Seasonal worker status doesn’t guarantee full employee benefits

The right of migrant agricultural workers to collectively bargain for better contracts is at stake in a case before Quebec’s Labour Relations Commission that began hearings Friday.

Seasonal Mexican workers at a farm in Saint-Augustin de Mirabel, about 40 kilometres north of Montreal, applied in July for accreditation to form a collective bargaining unit to secure better working conditions.

During the hearing, five workers spoke about the conditions on the farm, including the long hours without breaks, the volatile temper of their boss, their reasons for migrating to Canada for work, and their lack of job security.

“Workers who come here from Mexico deserve respect,” said Ausencio Flores, who has worked for farm owners Johanne L’Écuyer and Pierre Locas for about five years. “We do not come here so that [the bosses] can insult us. We come here as people, not as animals.”

Flores added that workers entering Canada are threatened by the Mexican Consulate, saying they are told not to complain about anything at work or they will be considered “in conflict” with their contracts and will not be asked back to Canada for the next season.

The United Food and Commercial Workers Canada (UFCW), which brought the application forward, is supporting the part-time workers’ collective bargaining efforts.

When asked why he signed a union card with the UFCW, Gabriel Sanchez, another worker on the farm, explained that the language barrier made negotiations challenging.

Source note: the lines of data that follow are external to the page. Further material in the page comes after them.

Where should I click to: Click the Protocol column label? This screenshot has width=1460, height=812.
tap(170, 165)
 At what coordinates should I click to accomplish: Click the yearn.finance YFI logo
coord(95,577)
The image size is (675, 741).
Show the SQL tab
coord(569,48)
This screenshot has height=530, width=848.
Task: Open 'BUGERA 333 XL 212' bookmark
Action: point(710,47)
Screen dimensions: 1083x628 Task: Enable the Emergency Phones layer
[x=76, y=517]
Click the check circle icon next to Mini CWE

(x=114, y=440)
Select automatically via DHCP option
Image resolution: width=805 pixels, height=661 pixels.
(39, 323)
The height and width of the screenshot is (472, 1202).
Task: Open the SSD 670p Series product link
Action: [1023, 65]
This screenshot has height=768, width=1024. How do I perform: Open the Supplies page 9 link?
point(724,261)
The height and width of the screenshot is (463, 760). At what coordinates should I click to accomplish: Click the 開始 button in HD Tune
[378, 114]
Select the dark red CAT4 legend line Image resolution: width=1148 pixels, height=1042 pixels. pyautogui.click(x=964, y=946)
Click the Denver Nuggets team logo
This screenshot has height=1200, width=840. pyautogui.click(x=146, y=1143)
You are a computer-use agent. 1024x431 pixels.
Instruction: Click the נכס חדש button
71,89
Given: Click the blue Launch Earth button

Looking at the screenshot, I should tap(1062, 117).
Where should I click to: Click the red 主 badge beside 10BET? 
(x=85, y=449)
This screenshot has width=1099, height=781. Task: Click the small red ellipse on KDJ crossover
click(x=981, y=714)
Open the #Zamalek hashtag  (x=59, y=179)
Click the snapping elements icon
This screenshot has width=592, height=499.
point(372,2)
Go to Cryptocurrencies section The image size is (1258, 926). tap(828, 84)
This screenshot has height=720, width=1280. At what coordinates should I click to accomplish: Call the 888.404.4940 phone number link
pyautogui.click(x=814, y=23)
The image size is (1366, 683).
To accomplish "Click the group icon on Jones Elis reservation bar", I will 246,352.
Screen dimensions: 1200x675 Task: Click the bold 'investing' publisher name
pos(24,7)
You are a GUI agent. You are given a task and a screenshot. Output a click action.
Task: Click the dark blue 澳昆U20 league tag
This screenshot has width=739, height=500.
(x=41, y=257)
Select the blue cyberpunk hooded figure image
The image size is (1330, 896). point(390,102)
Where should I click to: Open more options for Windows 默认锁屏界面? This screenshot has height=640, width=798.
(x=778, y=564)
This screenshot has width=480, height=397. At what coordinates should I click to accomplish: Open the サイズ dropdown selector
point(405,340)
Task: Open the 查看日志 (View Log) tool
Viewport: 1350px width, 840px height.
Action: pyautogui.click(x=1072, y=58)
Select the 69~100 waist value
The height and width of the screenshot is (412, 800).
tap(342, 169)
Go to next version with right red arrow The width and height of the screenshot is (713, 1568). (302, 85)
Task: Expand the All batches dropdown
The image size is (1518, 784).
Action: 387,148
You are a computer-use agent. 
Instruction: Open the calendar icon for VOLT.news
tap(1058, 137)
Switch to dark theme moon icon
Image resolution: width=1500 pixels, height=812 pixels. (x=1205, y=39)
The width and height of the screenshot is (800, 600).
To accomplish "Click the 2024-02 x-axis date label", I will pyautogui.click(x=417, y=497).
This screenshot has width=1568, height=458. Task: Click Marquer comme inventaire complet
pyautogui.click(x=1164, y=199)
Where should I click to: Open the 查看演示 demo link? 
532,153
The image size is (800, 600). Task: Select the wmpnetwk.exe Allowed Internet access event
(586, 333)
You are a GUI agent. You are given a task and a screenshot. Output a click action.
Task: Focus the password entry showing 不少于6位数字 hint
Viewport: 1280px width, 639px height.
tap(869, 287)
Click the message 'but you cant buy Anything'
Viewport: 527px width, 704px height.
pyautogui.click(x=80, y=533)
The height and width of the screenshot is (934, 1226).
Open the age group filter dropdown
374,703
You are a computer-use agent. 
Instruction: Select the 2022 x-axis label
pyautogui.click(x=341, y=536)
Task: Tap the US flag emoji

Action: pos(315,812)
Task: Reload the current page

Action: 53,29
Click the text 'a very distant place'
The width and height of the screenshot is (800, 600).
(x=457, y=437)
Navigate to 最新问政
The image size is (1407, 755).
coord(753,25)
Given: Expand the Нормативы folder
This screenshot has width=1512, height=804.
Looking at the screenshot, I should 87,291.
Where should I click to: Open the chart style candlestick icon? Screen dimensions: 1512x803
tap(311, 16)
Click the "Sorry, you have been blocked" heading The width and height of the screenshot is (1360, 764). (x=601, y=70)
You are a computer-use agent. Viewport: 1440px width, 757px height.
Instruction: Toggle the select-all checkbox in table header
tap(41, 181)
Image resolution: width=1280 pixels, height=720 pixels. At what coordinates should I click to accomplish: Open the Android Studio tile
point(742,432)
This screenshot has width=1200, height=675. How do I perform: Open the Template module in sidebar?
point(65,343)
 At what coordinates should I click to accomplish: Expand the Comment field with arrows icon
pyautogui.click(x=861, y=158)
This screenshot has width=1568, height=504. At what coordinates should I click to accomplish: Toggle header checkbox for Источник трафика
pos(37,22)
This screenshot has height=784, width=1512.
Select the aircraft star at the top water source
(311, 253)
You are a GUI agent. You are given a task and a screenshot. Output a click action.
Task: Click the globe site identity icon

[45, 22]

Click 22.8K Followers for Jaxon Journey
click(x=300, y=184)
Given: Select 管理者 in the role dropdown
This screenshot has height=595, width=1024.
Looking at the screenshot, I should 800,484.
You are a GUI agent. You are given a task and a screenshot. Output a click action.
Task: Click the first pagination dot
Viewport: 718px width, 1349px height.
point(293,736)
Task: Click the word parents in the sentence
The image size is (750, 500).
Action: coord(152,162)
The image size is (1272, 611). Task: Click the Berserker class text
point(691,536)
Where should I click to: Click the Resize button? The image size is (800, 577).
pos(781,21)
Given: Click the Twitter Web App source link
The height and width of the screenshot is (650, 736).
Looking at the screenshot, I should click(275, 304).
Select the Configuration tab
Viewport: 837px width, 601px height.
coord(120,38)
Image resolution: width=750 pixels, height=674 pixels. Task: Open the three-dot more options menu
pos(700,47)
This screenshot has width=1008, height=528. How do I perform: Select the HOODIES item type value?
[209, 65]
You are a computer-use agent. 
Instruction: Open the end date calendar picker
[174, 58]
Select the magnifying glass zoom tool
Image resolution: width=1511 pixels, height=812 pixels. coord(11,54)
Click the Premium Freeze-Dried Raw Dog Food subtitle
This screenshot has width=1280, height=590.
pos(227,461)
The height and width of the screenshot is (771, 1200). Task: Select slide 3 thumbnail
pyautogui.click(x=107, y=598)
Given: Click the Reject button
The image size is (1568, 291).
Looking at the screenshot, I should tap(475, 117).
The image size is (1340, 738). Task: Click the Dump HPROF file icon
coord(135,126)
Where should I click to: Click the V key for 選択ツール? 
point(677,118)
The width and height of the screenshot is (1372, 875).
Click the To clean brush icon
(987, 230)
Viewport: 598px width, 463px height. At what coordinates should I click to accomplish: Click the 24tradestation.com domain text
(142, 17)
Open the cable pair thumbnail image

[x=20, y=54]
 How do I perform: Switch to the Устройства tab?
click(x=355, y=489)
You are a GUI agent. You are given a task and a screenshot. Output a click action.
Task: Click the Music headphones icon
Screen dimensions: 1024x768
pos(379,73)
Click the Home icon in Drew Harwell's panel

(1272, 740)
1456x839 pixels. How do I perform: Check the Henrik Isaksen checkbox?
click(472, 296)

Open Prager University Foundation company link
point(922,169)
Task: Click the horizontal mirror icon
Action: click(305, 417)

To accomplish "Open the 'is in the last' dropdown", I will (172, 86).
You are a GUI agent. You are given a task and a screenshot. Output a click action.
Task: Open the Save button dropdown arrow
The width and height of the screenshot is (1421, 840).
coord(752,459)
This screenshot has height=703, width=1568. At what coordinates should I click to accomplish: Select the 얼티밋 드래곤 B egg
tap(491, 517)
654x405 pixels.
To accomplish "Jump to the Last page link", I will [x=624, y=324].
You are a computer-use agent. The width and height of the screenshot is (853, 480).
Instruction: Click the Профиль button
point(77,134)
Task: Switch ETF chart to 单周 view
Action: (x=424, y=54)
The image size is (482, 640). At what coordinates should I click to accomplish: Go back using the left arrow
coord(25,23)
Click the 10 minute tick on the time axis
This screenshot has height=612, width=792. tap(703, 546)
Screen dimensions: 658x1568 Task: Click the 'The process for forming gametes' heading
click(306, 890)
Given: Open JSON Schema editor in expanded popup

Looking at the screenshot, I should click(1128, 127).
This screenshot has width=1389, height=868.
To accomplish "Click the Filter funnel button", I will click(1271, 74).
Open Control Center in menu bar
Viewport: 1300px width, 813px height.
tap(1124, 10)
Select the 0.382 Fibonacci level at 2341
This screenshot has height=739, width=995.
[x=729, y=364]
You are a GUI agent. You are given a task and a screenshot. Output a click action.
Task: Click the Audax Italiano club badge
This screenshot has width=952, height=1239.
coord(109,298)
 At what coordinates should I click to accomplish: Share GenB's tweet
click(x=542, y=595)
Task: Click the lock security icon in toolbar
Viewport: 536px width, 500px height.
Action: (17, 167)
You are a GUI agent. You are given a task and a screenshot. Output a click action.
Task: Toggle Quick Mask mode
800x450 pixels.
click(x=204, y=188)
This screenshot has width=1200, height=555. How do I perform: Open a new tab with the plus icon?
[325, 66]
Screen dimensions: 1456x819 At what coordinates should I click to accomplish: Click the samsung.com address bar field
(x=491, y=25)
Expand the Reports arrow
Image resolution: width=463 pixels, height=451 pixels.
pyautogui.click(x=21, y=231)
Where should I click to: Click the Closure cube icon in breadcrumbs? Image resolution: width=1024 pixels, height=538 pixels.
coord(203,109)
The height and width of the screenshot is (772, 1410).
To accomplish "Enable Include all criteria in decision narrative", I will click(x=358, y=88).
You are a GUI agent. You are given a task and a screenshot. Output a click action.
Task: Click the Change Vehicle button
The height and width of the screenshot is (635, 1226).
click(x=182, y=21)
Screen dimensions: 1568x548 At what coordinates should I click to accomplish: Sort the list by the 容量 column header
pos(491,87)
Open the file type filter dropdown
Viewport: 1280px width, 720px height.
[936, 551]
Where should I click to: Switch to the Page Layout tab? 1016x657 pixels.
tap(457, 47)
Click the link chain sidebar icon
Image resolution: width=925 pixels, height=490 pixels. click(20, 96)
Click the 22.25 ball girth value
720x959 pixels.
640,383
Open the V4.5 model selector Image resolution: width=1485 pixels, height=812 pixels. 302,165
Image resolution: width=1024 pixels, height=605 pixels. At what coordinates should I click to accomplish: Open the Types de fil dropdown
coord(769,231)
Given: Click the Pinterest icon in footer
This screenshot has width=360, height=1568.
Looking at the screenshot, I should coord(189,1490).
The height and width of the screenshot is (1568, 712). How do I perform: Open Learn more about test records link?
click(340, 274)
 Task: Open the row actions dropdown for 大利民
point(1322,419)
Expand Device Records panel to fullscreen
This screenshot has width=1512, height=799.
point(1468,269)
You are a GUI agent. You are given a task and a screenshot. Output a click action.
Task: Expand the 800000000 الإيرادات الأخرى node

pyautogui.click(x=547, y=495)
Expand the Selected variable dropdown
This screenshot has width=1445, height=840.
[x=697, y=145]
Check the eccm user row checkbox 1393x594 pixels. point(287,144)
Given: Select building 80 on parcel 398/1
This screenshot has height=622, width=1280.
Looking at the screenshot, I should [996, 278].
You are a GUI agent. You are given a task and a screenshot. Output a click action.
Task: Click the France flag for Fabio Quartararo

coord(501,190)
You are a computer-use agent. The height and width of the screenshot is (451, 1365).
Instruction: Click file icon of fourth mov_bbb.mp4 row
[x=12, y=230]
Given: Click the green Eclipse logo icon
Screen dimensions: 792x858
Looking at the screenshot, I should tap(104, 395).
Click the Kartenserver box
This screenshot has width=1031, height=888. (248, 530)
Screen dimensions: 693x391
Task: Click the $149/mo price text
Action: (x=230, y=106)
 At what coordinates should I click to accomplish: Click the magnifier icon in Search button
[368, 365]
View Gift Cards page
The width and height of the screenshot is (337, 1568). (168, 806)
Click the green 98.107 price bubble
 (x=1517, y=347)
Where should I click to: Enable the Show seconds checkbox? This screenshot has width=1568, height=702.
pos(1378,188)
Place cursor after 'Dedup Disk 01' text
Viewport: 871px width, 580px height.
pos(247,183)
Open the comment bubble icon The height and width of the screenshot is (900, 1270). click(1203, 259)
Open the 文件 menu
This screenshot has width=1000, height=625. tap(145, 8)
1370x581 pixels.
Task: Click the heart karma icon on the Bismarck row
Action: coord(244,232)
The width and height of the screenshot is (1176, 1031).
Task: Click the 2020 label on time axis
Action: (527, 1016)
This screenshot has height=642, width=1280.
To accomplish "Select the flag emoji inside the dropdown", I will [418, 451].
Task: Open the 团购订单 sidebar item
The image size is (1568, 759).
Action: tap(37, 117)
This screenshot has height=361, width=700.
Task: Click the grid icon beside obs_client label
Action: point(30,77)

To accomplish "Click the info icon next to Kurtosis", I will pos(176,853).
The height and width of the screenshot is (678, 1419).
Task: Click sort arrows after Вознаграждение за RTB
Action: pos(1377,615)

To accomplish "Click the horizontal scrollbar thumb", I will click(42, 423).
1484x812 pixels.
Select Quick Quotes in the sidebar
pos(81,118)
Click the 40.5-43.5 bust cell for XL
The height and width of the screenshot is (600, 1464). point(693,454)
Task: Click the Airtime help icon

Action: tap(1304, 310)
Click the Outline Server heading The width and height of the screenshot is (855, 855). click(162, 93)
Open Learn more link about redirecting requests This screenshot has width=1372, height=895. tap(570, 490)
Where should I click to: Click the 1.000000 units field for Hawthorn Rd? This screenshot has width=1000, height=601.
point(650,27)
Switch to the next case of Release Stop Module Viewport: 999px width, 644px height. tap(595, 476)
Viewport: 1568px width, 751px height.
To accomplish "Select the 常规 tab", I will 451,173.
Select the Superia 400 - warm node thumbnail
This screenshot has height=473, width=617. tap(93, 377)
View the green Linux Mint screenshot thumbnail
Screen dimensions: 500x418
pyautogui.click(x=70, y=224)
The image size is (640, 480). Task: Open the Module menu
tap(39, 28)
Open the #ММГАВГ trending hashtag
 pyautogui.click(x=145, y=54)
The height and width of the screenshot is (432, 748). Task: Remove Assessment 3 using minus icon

“We needed someone to help solve our problems and every time we called the Consulate, no one answered,” Sanchez said, speaking through a translator like most of the workers. “I don’t speak the language so it is not possible to talk [with my boss].”

A collective bargaining strategy was opposed by the farm owners, who argued the part-time workers should not receive full employee benefits because the farm is not in operation all year, citing a provision in the Quebec Labour Code that requires at least three employees to work year-round to be eligible for certification.

The UFCW is claiming that the provision in the Code is unconstitutional due to a 2007 Supreme Court ruling that guarantees employees the right to collective bargaining, a change from its previous opinion.

Hearings will resume Tuesday and continue into November.